Hello, All.
This query is mainly about classification "reliability" (for lack of a better term -- accuracy? agreement? consistency?). Below I first summarize the problem then elaborate for anyone interested. I'd appreciate your thoughts about potential strategies, relevant concepts or terminology, or resources to investigate (e.g., publications, software, authors).
SUMMARY: I'm seeking useful quantitative ways to compare two or more classifiers' assignments of sampled objects to four unordered categories. Potential complications are that (a) the sample to classify may contain at most a few hundred objects, (b) we'd like to make statistical inferences (e.g., interval estimate), (c) the two most important categories are rather rare, (d) discrepancy between classifiers is more problematic for some pairs of categories than others, and (e) some classifiers are more authoritative than others.
ELABORATION: For one of my nonprofit clients I help compile a bibliographic database of methodological resources for research synthesis, such as articles, guidance, and grey literature about meta-analysis. We've begun sharing some of its approximately 20k resources' bibliographic records with a major U.S. government partner organization (PO) whose better visibility and infrastructure could markedly increase potential users' awareness and access. Part of this sharing process entails partitioning the records into four categories: G (guidance), R (review), S (study), and N (no) based on each resource's topic(s) and other attributes. We share those in G, R, and S with the PO, including their G/R/S classification and other metadata.
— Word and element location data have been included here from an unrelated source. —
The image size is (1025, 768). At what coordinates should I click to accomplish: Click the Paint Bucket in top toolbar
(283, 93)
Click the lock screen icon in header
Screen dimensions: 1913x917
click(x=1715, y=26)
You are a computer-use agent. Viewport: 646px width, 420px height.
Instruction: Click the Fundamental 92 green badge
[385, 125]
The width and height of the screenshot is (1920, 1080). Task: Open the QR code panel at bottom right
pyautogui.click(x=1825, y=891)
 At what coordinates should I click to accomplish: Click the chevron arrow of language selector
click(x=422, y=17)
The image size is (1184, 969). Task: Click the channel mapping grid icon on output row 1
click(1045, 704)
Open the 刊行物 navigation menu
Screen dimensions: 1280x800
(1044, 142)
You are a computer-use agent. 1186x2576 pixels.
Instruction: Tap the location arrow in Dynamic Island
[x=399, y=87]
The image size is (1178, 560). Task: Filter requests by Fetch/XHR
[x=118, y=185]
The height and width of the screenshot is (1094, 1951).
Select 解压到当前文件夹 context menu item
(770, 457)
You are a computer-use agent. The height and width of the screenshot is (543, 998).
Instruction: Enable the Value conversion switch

That G/R/S/N classification task is challenging, especially under time constraints with limited information about each resource (e.g., title and abstract), and may be less reliable than we'd like. To assess and potentially improve it, such as with better category definitions and supporting documentation, we're planning a study in which Teams U (usual process), C (client consensus), and P (PO consensus) classify the same sample of records. Besides inspecting discrepancies qualitatively to understand reasons for unreliability -- based on each team's assigned categories, confidence ratings, and open-ended comments -- we'd like to compare the teams' classifications quantitatively. For example, we might express reliability as a scalar quantity for either all teams, categories, and records or a subset of teams, categories, or records. Similarly, we might compare individual team members' classifications quantitatively, such as before they reach consensus.
Below are five complicating issues we should probably consider when choosing a strategy to quantify reliability:
1. Number of Sampled Records: Due to constraints on time and other resources, each team will probably classify between about 100 and 300 records. If that sample is too small in important ways, we might consider other designs in which at least one team classifies only a subset of records (e.g., incomplete block).
2. Statistical Inference: One reason to quantify reliability is to construct an interval estimate for or test an hypothesis about the chosen quantity. For instance, we may want to decide whether the three teams' reliability -- or that for 2 teams -- exceeds an a priori adequacy cut-off. We'd consider frequentist, Bayesian, resampling, or other approaches.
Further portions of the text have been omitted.